PAGE TEXT:
◇ ◇ ◇ ◇
Google will have to find a new way to attach the modules for its modular Project Ara smartphone because the device has failed a drop test.

The admission, made via Twitter, comes a week after Google said it is delaying tests of the phone until 2016. It had been scheduled to enter limited testing in Puerto Rico this year.

The electropermanent magnets Project Ara depends on are unlike regular magnets can have their external magnetic field switched on or off. Presumably, Google was hoping to use them to hold modules of the phone in place until a user wanted to remove one to upgrade it – which is what Project Ara is all about. A failed drop test could potentially send modules flying.

The hiccup illustrates one of the challenges Google faces in engineering a workable Project Ara phone. The smartphone is designed to give users more control over the upgrade process, partly by letting them swap out components like the camera or sensors.

It’s a radical departure from how people buy or upgrade phones today. But it might be some time before the phone is available to consumers. Earlier this week, the team said it was delaying an initial launch of the device in the US until next year.

In a separate tweet Wednesday, the team said it was testing a new way of attaching and detaching the modules, though it didn’t say what that would be.

Apparently, one of the team’s main challenges is finding the best way to pack the core components of the phone into a small enough space to give users maximum leeway for modifying the replaceable parts.
◇ ◇ ◇ ◇
SUPPLIED RECORDS:
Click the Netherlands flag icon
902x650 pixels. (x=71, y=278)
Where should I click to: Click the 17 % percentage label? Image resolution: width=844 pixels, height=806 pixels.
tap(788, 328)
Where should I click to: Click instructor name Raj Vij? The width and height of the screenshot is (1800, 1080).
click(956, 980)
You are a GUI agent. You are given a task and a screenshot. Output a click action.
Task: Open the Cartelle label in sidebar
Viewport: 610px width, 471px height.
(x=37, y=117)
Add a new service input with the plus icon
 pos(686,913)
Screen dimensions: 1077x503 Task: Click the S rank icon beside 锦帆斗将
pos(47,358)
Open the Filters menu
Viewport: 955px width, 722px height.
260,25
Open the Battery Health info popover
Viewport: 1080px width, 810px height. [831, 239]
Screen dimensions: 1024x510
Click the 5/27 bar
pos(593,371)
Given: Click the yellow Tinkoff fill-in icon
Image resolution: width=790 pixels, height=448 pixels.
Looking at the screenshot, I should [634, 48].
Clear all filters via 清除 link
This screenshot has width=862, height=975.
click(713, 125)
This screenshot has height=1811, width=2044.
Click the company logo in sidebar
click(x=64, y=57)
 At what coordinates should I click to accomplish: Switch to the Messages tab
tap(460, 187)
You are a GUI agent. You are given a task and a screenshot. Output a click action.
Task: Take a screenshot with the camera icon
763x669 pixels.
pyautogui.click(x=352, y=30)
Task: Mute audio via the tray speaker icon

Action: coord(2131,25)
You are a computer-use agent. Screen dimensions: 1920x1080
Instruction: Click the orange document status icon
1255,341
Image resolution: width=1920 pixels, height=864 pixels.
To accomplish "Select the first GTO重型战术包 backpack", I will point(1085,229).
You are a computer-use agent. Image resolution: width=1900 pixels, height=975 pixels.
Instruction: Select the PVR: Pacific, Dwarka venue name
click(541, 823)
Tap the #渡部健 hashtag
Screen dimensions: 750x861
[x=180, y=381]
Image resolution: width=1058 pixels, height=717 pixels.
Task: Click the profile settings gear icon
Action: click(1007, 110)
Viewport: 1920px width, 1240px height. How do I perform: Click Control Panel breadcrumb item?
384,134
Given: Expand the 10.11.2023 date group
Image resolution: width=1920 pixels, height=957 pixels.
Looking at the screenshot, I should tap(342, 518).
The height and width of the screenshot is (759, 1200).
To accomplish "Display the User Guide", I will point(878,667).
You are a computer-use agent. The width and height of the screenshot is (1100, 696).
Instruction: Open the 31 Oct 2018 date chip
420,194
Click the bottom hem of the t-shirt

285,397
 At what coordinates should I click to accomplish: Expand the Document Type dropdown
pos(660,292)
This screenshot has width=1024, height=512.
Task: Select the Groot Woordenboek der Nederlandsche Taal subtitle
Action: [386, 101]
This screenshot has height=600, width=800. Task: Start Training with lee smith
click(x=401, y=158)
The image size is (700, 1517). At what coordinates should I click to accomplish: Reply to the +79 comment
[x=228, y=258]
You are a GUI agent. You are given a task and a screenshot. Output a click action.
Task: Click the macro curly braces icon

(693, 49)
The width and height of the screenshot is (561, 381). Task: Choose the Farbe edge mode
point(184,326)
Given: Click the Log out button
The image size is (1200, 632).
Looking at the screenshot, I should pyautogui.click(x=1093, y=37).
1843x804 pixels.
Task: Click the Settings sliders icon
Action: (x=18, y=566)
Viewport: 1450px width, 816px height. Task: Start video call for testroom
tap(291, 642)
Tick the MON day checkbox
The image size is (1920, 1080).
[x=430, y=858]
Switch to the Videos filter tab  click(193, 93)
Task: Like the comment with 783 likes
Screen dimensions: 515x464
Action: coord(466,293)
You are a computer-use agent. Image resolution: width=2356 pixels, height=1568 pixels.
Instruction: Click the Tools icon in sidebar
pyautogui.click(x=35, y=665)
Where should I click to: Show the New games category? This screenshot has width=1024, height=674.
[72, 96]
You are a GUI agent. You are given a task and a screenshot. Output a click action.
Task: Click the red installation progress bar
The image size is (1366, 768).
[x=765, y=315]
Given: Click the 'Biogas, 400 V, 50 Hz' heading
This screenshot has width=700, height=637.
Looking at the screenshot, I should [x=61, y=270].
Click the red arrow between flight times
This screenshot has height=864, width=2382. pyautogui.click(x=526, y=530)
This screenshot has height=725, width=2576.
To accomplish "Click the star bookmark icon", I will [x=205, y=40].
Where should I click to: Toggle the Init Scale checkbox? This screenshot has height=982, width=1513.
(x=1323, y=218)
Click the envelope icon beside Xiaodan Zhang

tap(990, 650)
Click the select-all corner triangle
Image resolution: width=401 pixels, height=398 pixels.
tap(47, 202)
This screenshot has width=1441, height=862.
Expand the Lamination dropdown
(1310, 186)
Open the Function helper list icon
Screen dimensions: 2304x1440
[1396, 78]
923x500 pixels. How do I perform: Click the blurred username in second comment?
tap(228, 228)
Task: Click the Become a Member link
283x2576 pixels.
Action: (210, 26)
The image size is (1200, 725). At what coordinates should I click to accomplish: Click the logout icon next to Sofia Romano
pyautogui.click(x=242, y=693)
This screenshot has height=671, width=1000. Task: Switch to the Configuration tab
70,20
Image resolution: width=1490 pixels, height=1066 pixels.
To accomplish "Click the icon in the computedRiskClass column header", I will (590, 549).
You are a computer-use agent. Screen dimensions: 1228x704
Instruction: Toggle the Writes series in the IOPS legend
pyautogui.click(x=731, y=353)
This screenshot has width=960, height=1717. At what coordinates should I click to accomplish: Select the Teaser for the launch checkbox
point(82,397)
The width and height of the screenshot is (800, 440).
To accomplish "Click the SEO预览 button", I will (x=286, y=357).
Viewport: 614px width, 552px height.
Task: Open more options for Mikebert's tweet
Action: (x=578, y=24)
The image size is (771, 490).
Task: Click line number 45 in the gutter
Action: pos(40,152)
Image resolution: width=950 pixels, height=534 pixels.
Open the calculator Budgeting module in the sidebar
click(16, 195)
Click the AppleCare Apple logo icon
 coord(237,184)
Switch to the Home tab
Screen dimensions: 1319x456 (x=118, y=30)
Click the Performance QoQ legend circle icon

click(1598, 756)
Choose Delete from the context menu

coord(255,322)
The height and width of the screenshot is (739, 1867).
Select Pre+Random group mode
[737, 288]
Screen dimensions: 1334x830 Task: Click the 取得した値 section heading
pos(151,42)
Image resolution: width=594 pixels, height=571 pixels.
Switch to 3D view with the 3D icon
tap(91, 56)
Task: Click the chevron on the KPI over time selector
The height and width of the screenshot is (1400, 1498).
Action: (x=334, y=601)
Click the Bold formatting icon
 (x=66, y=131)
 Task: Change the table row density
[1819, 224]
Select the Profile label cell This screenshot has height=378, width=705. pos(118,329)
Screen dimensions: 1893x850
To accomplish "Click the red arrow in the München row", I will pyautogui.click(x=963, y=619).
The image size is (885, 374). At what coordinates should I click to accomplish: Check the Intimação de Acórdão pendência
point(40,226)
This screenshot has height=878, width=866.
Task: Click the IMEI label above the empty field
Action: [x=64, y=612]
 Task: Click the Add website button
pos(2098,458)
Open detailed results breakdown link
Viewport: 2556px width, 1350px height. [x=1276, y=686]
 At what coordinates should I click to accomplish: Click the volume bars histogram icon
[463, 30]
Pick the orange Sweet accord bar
◇ ◇ ◇ ◇
EXERCISE REQUIREMENTS:
Answer these questions using the Project Ara article:
1. Where had the phone been scheduled to enter limited testing this year?
2. What kind of magnets does Project Ara depend on?
3. Which components does the article give as examples of parts users could swap out?

PROBLEM SOLUTION:
1. Puerto Rico.
2. Electropermanent magnets.
3. The camera or sensors.